Often described as a “minitrial” in which the judge serves as jury, such hearings are unlike other criminal justice proceedings.
The lawyers’ roles are reversed, the burden of proof is low and the stakes couldn’t be higher.
“If the judge dismisses the case, it’s game over,” says Eric Schwartzreich, a Fort Lauderdale attorney who has represented multiple “stand your ground” defendants since the law was passed in 2005.
Since Martin’s shooting in Sanford, the law has been the subject of renewed debate. A task force created by Florida Gov. Rick Scott to reexamine “stand your ground” will hold its first public meeting this week.

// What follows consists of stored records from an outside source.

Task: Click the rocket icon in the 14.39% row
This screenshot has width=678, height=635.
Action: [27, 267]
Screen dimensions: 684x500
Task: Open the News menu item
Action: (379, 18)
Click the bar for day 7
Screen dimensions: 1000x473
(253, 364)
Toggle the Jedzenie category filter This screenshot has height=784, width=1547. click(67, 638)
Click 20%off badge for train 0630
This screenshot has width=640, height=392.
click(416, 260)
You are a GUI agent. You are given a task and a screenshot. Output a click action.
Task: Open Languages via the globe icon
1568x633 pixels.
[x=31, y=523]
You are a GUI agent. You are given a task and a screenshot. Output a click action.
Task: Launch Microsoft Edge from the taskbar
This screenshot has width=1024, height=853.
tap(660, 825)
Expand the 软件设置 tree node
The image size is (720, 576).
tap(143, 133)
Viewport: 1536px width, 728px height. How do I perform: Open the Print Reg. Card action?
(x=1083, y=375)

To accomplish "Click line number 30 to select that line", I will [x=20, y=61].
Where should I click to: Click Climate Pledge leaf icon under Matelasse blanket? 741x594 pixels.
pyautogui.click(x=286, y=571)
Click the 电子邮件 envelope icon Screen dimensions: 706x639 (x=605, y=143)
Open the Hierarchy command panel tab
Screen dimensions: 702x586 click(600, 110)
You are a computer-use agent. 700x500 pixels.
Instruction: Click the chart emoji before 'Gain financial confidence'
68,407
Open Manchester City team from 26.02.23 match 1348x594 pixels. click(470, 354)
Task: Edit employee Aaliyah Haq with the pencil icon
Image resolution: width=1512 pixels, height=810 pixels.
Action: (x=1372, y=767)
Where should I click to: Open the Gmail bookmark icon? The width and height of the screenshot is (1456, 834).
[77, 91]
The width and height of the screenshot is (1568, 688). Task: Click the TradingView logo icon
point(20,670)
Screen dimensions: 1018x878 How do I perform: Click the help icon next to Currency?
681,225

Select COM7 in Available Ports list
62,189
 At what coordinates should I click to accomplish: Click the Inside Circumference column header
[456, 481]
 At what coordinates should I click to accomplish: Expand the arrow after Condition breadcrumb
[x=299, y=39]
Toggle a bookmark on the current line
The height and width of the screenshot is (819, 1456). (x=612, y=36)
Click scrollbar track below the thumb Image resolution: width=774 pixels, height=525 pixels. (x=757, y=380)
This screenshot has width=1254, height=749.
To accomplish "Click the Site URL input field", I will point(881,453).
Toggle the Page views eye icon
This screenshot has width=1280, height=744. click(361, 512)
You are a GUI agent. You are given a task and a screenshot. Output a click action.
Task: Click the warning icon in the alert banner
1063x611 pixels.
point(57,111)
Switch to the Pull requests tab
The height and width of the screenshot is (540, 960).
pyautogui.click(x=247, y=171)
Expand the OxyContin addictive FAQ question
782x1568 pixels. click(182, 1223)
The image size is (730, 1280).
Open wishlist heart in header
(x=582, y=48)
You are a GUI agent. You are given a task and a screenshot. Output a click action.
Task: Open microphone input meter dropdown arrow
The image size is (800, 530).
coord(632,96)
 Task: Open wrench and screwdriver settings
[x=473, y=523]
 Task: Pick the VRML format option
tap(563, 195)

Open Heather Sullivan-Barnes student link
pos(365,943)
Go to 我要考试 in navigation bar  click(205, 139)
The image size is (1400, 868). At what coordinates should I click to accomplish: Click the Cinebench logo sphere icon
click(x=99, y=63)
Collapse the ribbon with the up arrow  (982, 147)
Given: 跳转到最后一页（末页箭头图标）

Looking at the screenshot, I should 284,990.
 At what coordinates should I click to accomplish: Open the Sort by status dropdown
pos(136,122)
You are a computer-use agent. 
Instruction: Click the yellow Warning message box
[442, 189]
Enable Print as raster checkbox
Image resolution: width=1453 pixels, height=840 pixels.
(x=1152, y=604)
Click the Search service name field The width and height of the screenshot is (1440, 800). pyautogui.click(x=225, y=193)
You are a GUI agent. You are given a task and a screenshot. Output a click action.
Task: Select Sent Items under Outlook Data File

The law allows civilians to use deadly force anywhere they’re legally allowed to be, so long as they are not committing a crime and have a reasonable fear of death or serious injury.
When a defense lawyer files a motion for “stand your ground” immunity, a hearing is held that resembles a trial: Witnesses are called and cross-examined, evidence is introduced and lawyers make arguments.

“You basically have a trial before the trial,” Jacksonville attorney Kevin Cobbin said.
The verdict is up to the judge. And because the burden to prove “stand your ground” is on the defense, the lawyers’ traditional roles are flipped, with the defense on the offensive.
At least in theory, the defense doesn’t have much to prove.
In a criminal trial, the state must prove the crime “beyond a reasonable doubt.” In an immunity hearing, defense lawyers need only “a preponderance of the evidence” to win the case.
The preponderance standard — the same used in civil cases — is a much lower bar.  “It’s 50.1%,” Schwartzreich said.